Krasnaya Polyana, the mountain village forty minutes up into the Caucasus above Sochi, became the centerpiece of the 2014 Winter Olympics and now wears the infrastructure of that event like a suit bought for someone else. The cable cars are excellent and the views from the upper stations are extraordinary — forty kilometers of mountain range in both directions, the Black Sea glinting to the west — but there is a certain ghostliness to the purpose-built resort areas, the hotels still oversized for regular footfall. The skiing in winter is genuinely good; the hiking in summer is better.

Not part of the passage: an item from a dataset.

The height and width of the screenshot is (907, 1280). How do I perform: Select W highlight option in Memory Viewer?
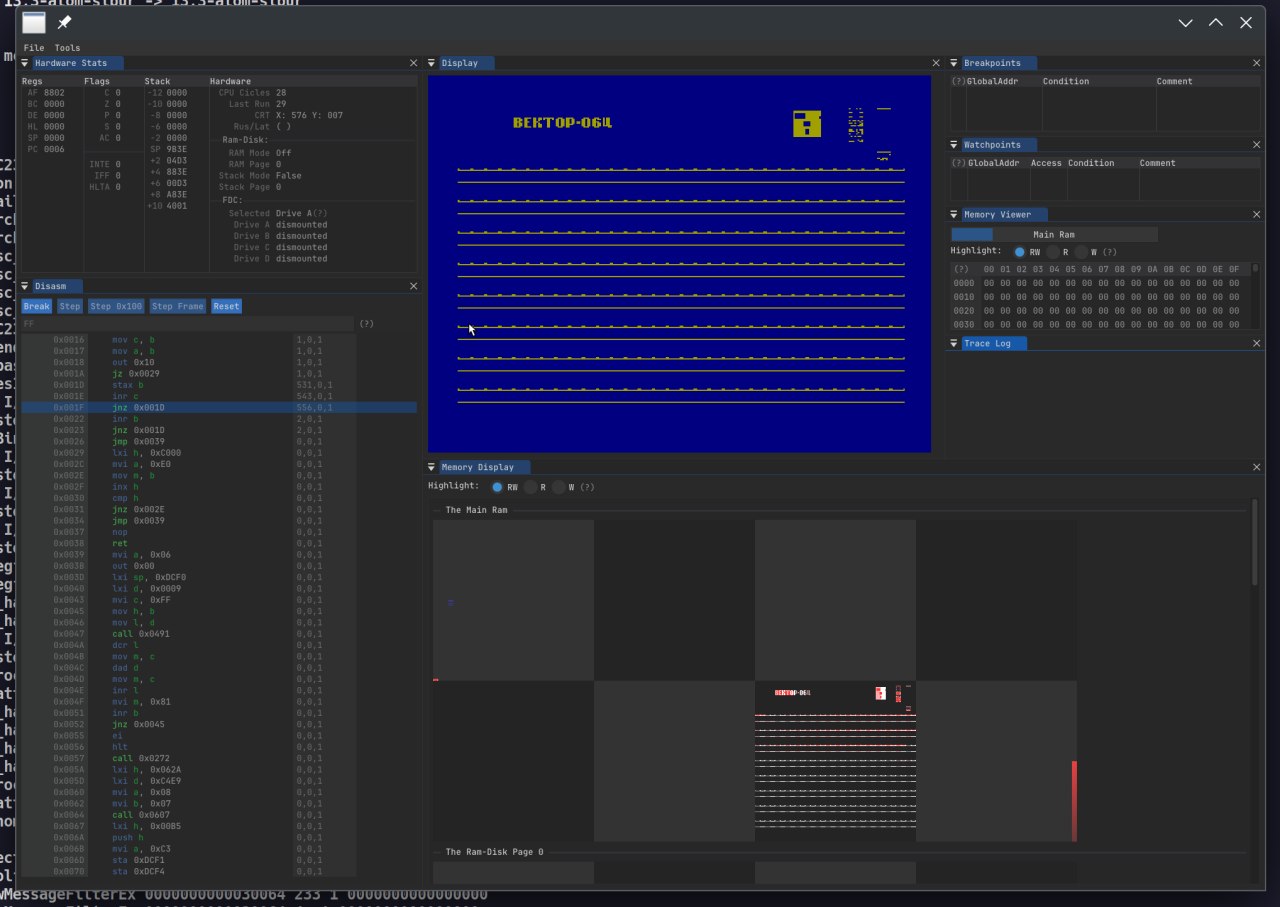(1082, 252)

Stalin’s dacha, a twenty-minute drive from the center, is the strangest tourist attraction in a region not short of them. The building is frozen precisely as it was at his death in 1953 — the billiard table, the dining table set for fourteen, the bedroom with its single military bed and the green walls he insisted on painting every room because he believed it calmed him. A guide in a voice entirely free of editorial judgment explains that the bowls of fruit on the tables were replaced every day for fifteen years after his death, because no one could quite bring themselves to stop. I stood in the billiard room for a long time afterward, trying to understand what I was looking at.
When to go: June through September for the beach and the sea swimming. December through March for skiing at Krasnaya Polyana. May and October are underrated: warm enough to swim, thin enough on tourists to feel like the city belongs to the people who live there.